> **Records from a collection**
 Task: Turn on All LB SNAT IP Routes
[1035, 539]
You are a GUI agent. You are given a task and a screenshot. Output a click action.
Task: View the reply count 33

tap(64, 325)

> **The exercise**
Return the lines above without any changes.

> **Response to this task**
 Task: Turn on All LB SNAT IP Routes
[1035, 539]
You are a GUI agent. You are given a task and a screenshot. Output a click action.
Task: View the reply count 33

tap(64, 325)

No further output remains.